Growth Street recently undertook a survey of its investors' opinions of the new FCA regulations set to be introduced to the peer-to-peer lending sector in December. These include an appropriateness test to gauge new investors’ understanding of what it is they are investing in, and limits on the amounts retail investors can invest in their first year.
Of the 356 respondents, 55% said they believe the changes will increase the long-term sustainability of the P2P sector. A further 25% said it will probably have no effect on it at all.
Commenting on the survey results Greg Carter, Growth Street’s CEO said:
“The results of this survey seem to match our general feeling that the new FCA rules will not impede our ability to attract ordinary investors.
“Growth Street differs from most P2P platforms by having incorporated many measures similar to the new regulations since we opened to retail investors in 2016.
“Tighter controls to protect investors, greater education and increased transparency are critical if P2P lending is to strengthen its credibility among investors.
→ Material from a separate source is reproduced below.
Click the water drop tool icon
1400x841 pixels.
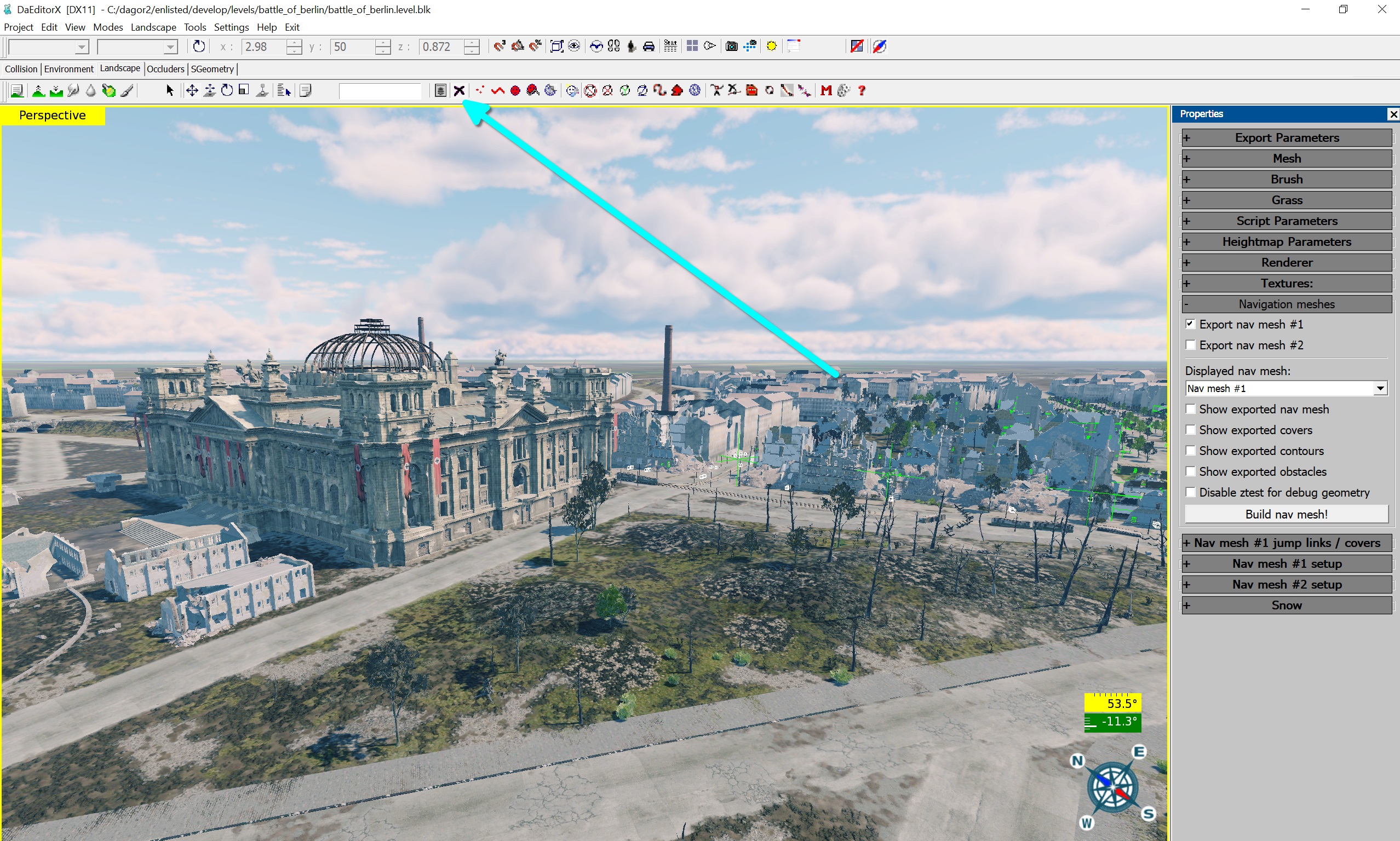[91, 91]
Ultimately, the regulators play an important role by protecting the interests of investors, while ensuring that the industry continues to act responsibly and grow sustainably.
“The £1,000 threshold coupled with the 10% rule works well to ensure that any customer investing can genuinely afford to invest. Any experienced investor or financial advisor will say that no more than 10% of anyone’s assets should be invested in peer to peer – these regulations simply officiate that rule-of-thumb.”